Task Manager: This is the first tool can be used to identify high memory and high CPU scenario; e.g. to check if it is the w3wp.exe process taking a lot of memory or CPU cycles. This tool is always available from the OS. However, it only gives a high level point of view with no specific details.
Performance Monitor: This is another tool to identify which process is taking high memory or CPU. It also provides a logging option that you can track the usages in a period of time. However, it still won’t give you the clear target where the issue comes from.
Custom Logging: This method is being mentioned in both the high CPU and slow issues (in Part 2 and Part 3). To be honest, it is more useful in slow issues than high CPU issues. This method could be the one that give you the clearest target where the slowness come from.
Code Review: Although code review is the method being mentioned in all 3 types of performance issues, it is not really troubleshooting but trouble-scanning; i.e. it’s not shooting at any specific target but more like shooting in the dark; especially when it’s up to high memory usage. This is the main tool to use that fits all 3 types of performance issues though.
NP .NET Profiler: I mentioned it in Part 1 and 3 before. This is a nice tool but it does have its limitation. I think it can also be used in small scale code tests as well. One of the good things about this tool (if it does apply) is it doesn’t need to modify any code that it attaches itself to the process to do the profiling. But the main drawback is it needs to terminate the process when attaching and detaching itself.
Microsoft SharePoint Development Support: What do we do in our support team? Do we have any secret scrolls or magic spells? Maybe someone in the team does, but not me. Basically, we troubleshoot performance issues using the similar tools I mentioned as the condition fits. Of course, we might also use some tools that only available internally in Microsoft. Personally, I also rely on memory hang dumps to troubleshoot performance issues. However, this specific topic is too much to cover that it is not suitable to discuss in a small blog article like this. Memory dump analysis is not an internal thing to Microsoft only, you can look it up over the internet and you will find people discuss about it.

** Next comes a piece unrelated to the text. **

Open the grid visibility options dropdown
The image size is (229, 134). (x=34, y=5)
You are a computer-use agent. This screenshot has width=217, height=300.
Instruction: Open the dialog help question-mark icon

DebugDiag: This is a tool that associated to the memory hang dumps mentioned above. This tool provides an Analysis feature that it does the memory dump analysis via a script. So it kind of sits between a memory hang dump analysis done by a human being, and the tools that only give a high level overview of the issue. However, everyone have an uncomfortable feeling about analyzing data automatically done by a script. On the other hand, understanding its analysis results could be challenging as well. However, it is better than nothing, and don’t get me wrong that it is in fact a good tool. I personally use this tool as a reference in addition to my own memory hang dump analysis. Talking about how to use this tool will take a long time, not to mention how to read its results. Obviously, I will not include such information in this blog article. Lookup the term DebugDiag over the internet and you will find a lot of references about it.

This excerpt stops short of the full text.